[The problem]:
What you return must match the records word for word, except that pictures are dropped.

(Source records)
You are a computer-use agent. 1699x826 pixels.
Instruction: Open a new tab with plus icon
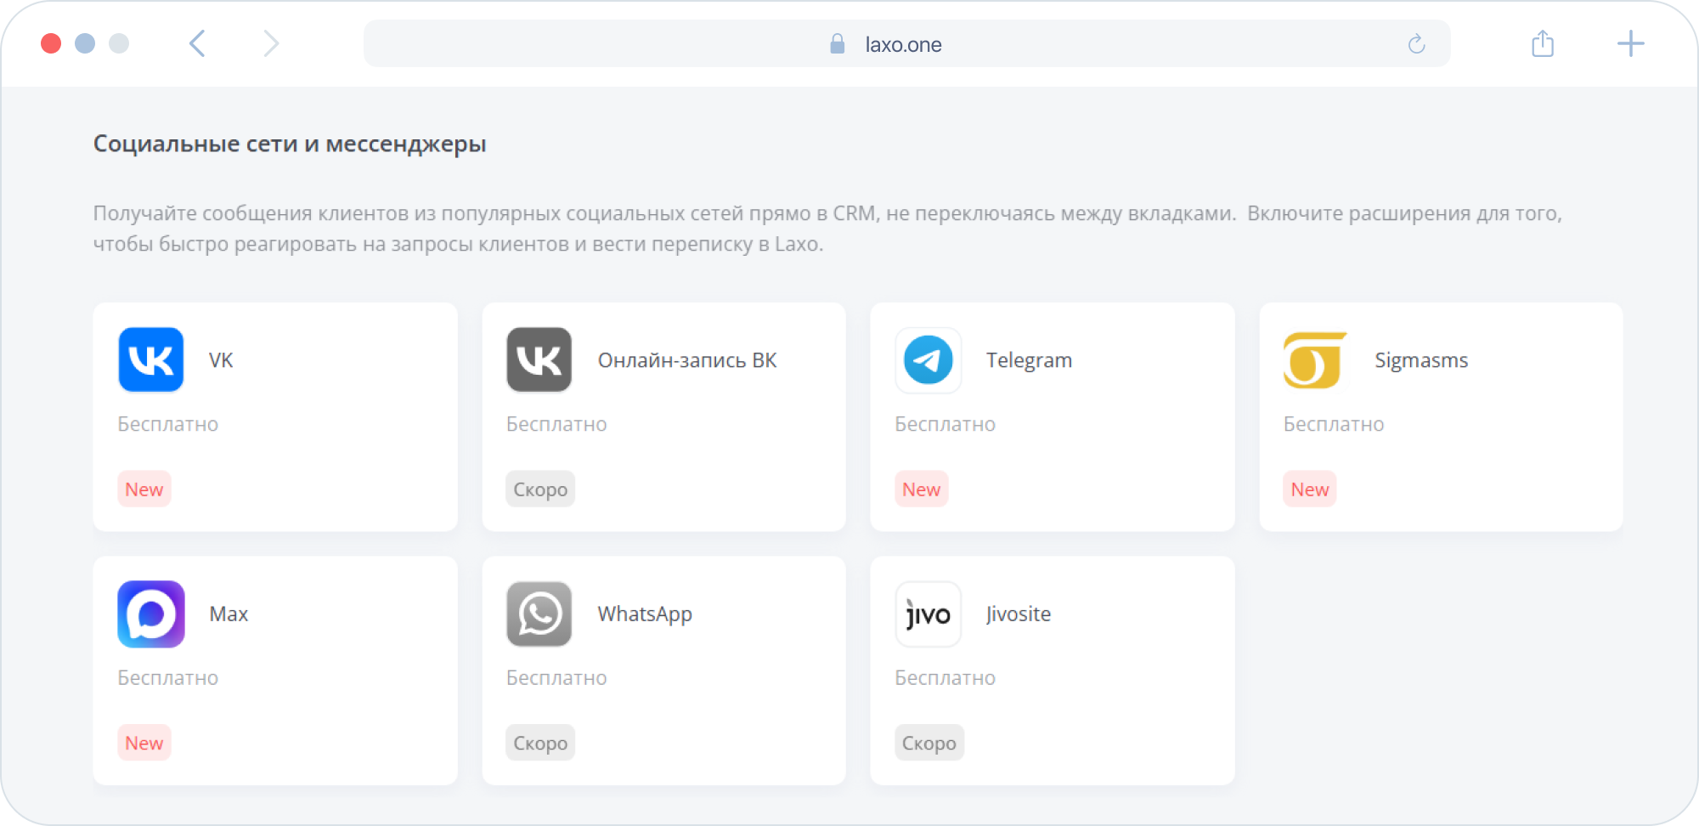(x=1630, y=43)
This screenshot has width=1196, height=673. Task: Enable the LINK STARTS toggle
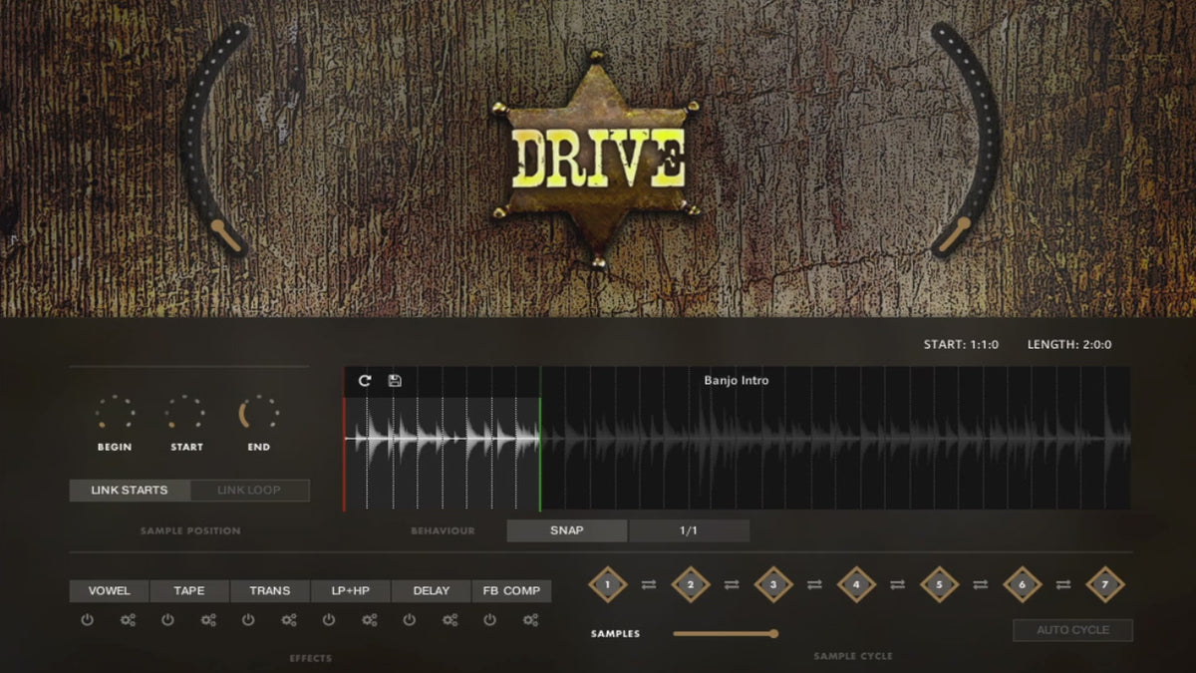point(130,491)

[Your response]:
You are a computer-use agent. 1699x826 pixels.
Instruction: Open a new tab with plus icon
(x=1630, y=43)
This screenshot has width=1196, height=673. Task: Enable the LINK STARTS toggle
point(130,491)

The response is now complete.